__Exercise prompt__: All lines with the word "computer" must be pulled from the entries below.
*** Opening of Task data ***
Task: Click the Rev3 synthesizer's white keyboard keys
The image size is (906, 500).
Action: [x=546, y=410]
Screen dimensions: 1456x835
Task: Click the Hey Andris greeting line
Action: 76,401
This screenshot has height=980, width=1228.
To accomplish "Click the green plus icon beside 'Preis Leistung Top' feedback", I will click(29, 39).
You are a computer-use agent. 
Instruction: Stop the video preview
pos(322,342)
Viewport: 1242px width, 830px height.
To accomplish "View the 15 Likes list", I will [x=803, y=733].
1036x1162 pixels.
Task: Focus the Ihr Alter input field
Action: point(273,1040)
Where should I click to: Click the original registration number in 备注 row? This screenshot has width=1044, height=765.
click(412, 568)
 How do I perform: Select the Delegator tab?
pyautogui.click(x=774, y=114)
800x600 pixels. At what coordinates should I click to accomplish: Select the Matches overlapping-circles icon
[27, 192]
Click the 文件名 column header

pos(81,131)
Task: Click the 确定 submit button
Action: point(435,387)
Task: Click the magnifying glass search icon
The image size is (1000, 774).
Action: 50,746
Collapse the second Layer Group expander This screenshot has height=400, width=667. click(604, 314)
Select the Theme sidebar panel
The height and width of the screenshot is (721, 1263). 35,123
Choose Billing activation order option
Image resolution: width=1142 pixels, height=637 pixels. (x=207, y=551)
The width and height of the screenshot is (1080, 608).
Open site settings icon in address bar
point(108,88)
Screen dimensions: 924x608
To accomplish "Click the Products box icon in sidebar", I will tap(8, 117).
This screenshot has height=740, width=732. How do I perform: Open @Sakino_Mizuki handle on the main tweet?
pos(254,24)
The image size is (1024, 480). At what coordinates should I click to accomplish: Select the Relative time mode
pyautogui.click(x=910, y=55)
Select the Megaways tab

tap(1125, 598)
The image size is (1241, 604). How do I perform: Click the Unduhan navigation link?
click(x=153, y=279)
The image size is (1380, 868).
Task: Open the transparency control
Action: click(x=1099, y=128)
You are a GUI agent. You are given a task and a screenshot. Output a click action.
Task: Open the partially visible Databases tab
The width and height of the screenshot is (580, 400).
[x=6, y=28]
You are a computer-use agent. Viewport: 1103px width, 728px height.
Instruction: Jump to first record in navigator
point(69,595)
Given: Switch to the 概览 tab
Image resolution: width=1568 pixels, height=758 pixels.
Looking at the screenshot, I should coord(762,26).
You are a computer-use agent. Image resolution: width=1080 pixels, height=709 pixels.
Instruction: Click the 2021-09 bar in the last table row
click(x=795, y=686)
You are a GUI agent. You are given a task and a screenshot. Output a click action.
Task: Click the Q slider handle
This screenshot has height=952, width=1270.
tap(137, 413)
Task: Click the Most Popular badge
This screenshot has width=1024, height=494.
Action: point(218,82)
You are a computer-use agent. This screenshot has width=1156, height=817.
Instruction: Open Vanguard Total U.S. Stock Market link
*** Close of Task data ***
__Finished task__:
You are a computer-use agent. 
You are a computer-use agent. Viewport: 1103px width, 728px height.
You are a computer-use agent. Image resolution: width=1080 pixels, height=709 pixels.
You are a computer-use agent. This screenshot has width=1156, height=817.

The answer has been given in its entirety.